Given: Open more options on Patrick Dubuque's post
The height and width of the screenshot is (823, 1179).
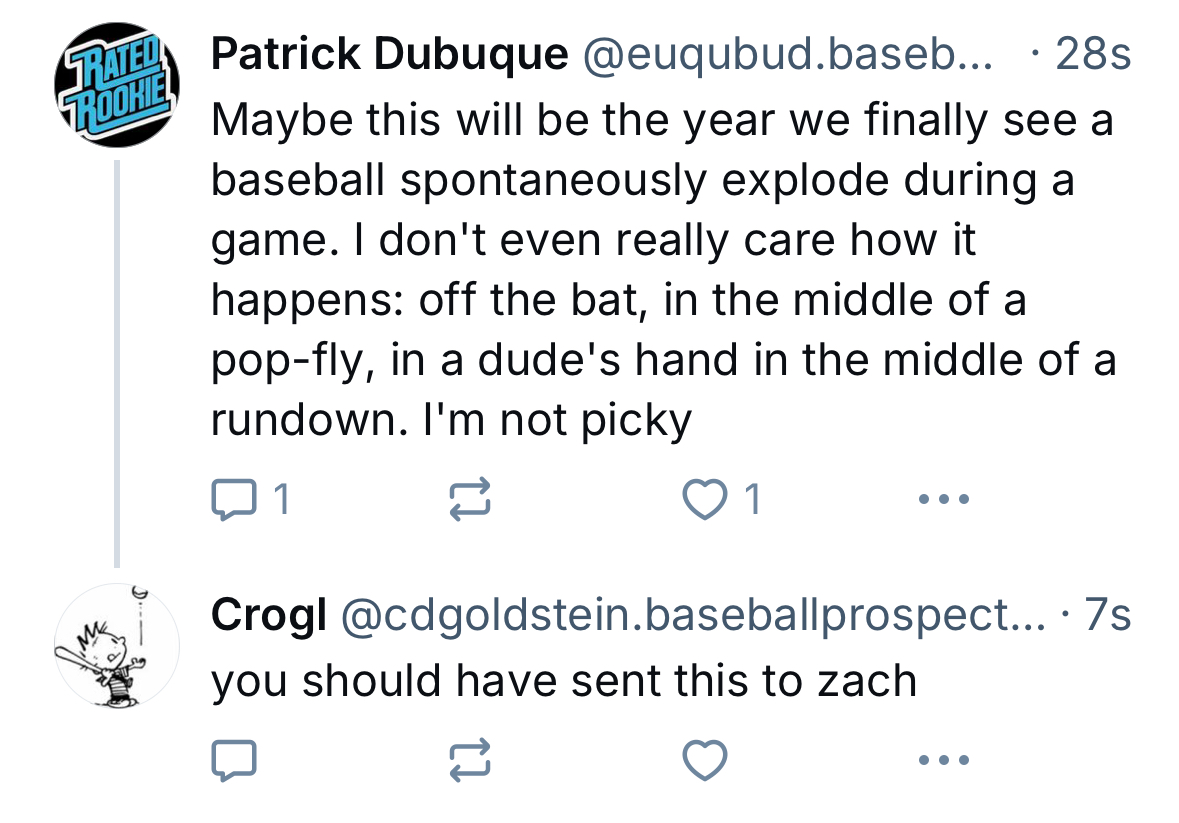Looking at the screenshot, I should pos(943,498).
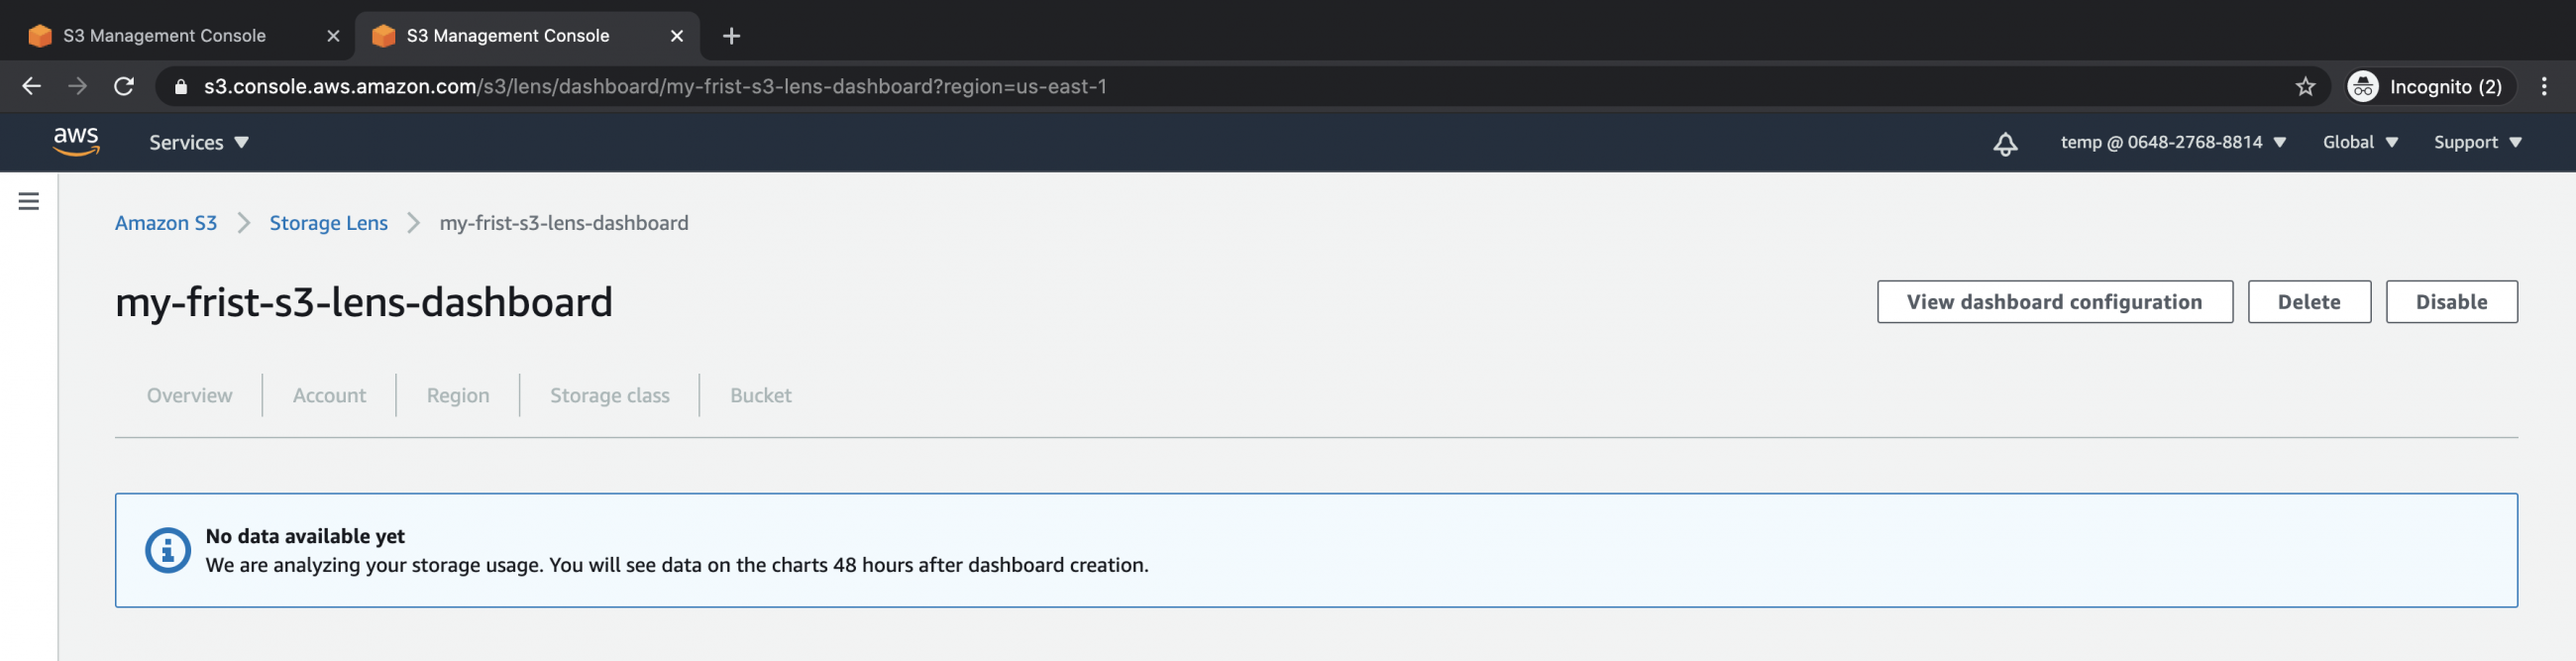Bookmark this page with the star icon
This screenshot has height=661, width=2576.
[2305, 87]
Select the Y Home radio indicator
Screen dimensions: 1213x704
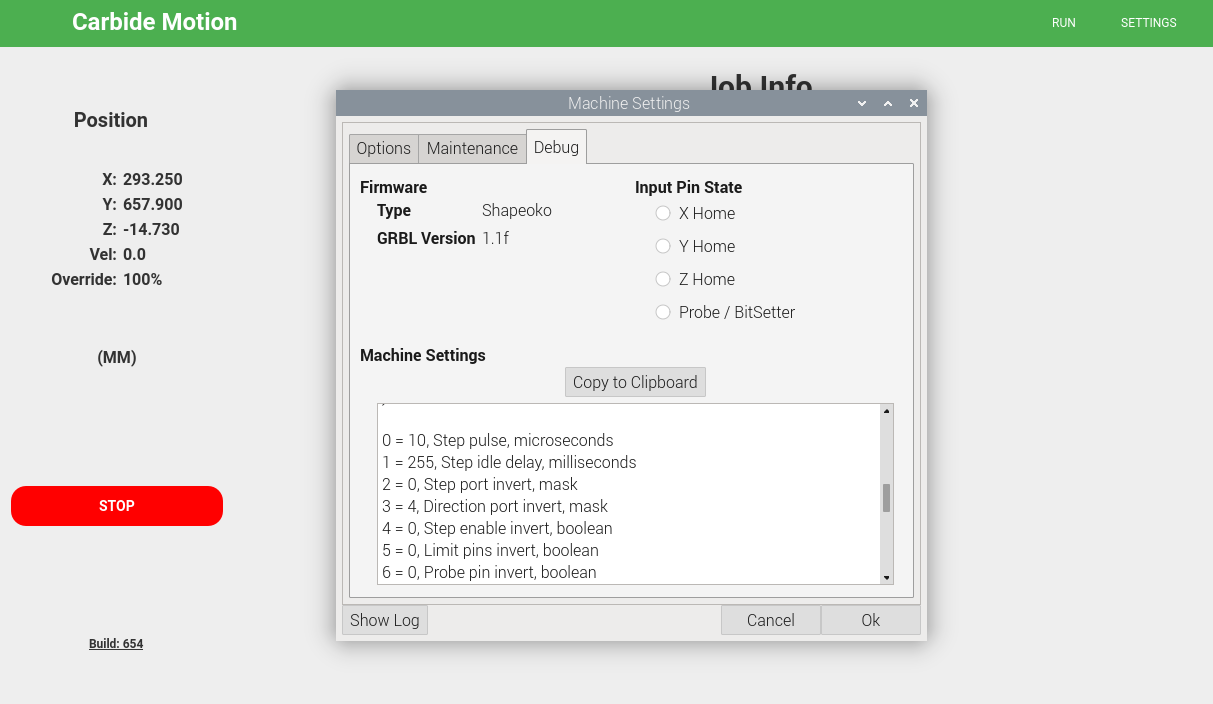click(x=663, y=246)
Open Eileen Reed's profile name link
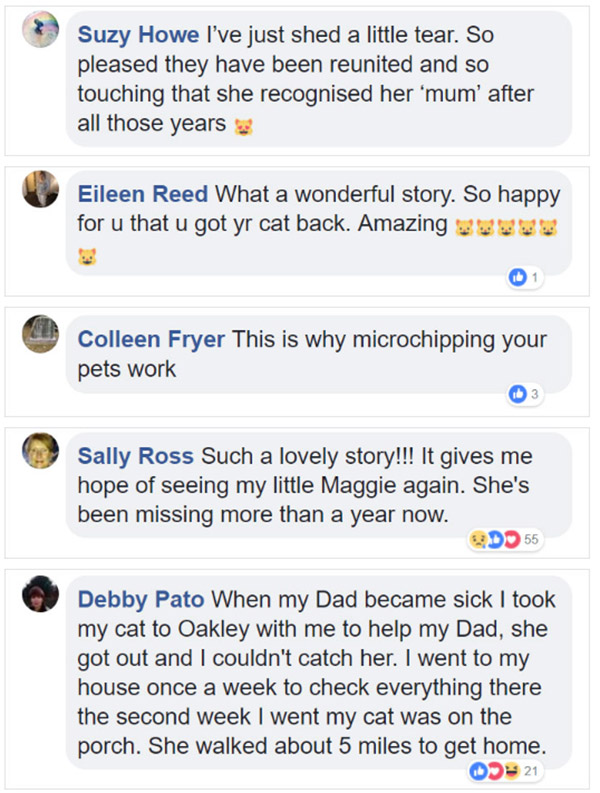Viewport: 600px width, 793px height. click(x=143, y=194)
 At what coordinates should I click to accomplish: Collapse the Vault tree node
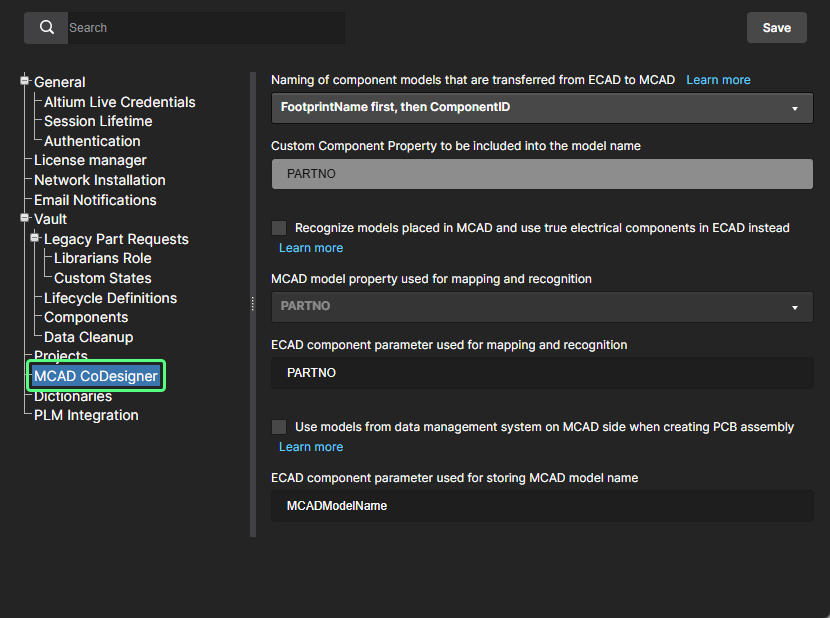click(x=25, y=218)
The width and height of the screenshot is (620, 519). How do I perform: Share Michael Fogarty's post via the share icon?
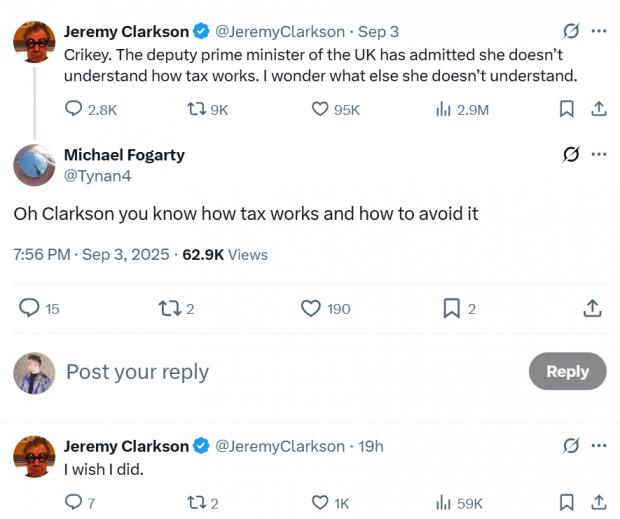tap(592, 309)
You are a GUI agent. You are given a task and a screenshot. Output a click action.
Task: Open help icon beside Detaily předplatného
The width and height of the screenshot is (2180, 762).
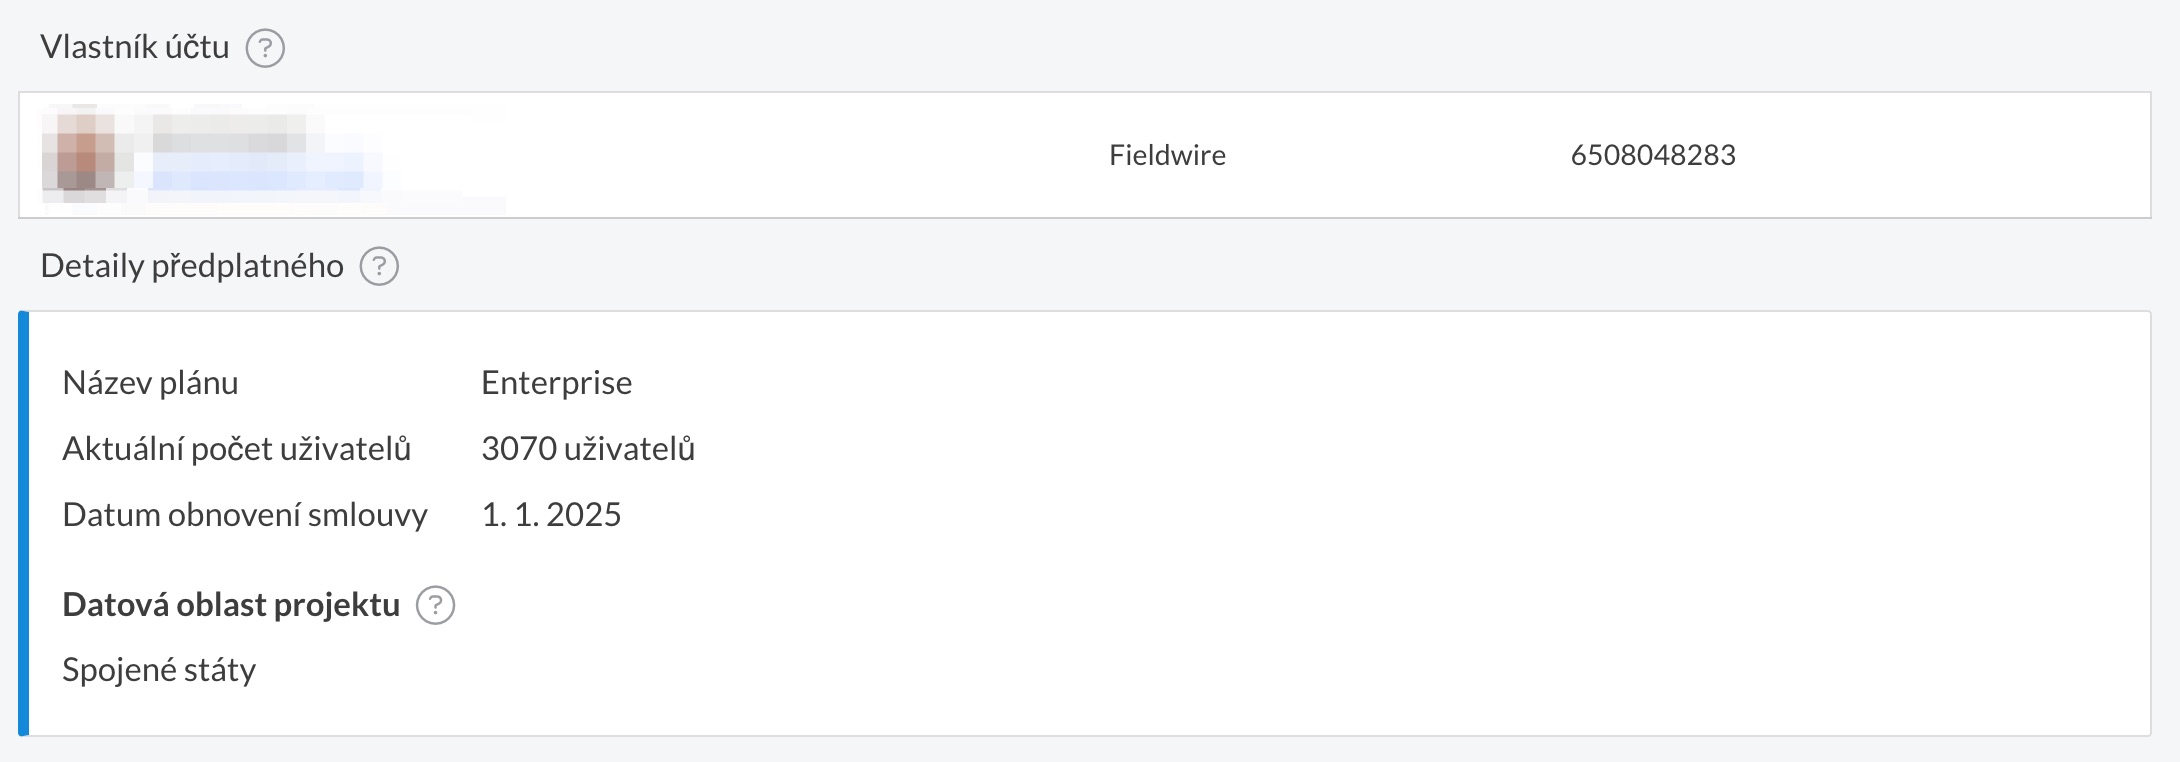[379, 267]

# Requirement:
Counting both ends, reproduce word for word the lines from the line with "Select the Y Home radio indicator" to the final line of the listing above, skipping every picture.

# Answer space:
Select the Y Home radio indicator
Screen dimensions: 1213x704
click(x=663, y=246)
Open Eileen Reed's profile name link
Viewport: 600px width, 793px height. click(x=143, y=194)
 At what coordinates should I click to accomplish: Collapse the Vault tree node
click(x=25, y=218)
The width and height of the screenshot is (620, 519). How do I perform: Share Michael Fogarty's post via the share icon?
tap(592, 309)
You are a GUI agent. You are given a task and a screenshot. Output a click action.
Task: Open help icon beside Detaily předplatného
The width and height of the screenshot is (2180, 762).
[379, 267]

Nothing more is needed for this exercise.